As an undergraduate, I grasped that there was no link between nationalism and war or authoritarianism. My academic mentor was Henry Paolucci, a brilliant, self-described “libertarian nationalist.”

Mr. Paolucci would stress in class, as Yoram Hazony might today, that “nationalism” requires respect for the nation-state system and for each peaceable country taking its place as an equal among the family of nations.

When President Trump declared “I am a nationalist” in Houston, he was not unique. Among American Presidents, the nationalists include George Washington, Abraham Lincoln, Teddy Roosevelt, Dwight Eisenhower, John F. Kennedy and Ronald Reagan. Woodrow Wilson, with idealistic hopes for the League of Nations, was not.

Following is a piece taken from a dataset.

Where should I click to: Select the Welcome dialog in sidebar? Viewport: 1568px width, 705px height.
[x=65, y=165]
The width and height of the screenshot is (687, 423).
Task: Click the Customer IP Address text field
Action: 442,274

On the other hand, there are conservative icons who did not support the nation-state system. They include economists Friedrich Hayek, a Nobel laureate, and his mentor Ludwig von Mises, who both established the “Austrian School” of capitalist thinking. Lecturing prior to the founding of the European Union, they favored the establishment of some supra-national order.

Sadly, according to Mr. Hazony, ” the independent national state is now seen by many intellectual and political figures in Europe as a source of incalculable evil, while the multinational empire — which Mill singled out as the very epitome of despotism — is mentioned time and again with fondness as a model for a post-national humanity.”

Mr. Hazony further cites John Stuart Mill, who wrote in 1861 that it is “a necessary condition of free institutions that the boundaries of government should coincide in the main with those of nationalities.”

One common thread of those pressing for supra-national states and federations is the expressed desire for “peace.” Chillingly, Stalin and Hitler justified their expanding multi-national states by speaking of “peace.” Their vision of pacification culminated in the stillness of the graveyard, where after man can supposedly be “perfected,” becoming either the “master” Nazi or the ideal Communist.

When even New York Times columnist David Brooks declares: “Yes, I’m an American Nationalist,” Mr. Hazony is really on to something.

As Moses descended from his meeting with God, writes Mr. Hazony, he tells the Israelites that “God has given us borders.” And He expected his people to live within them.

Mr. Hazony adds: “Throughout the Bible, we find that the political aspiration of the prophets of Israel is not empire but a free and unified nation living in justice and peace amid other free nations.”

Who are we to contradict Moses?

• Herbert W. Stupp served as a commissioner in New York Mayor Rudy Giuliani’s Cabinet after serving in the administrations of Presidents Ronald Reagan and George H.W. Bush.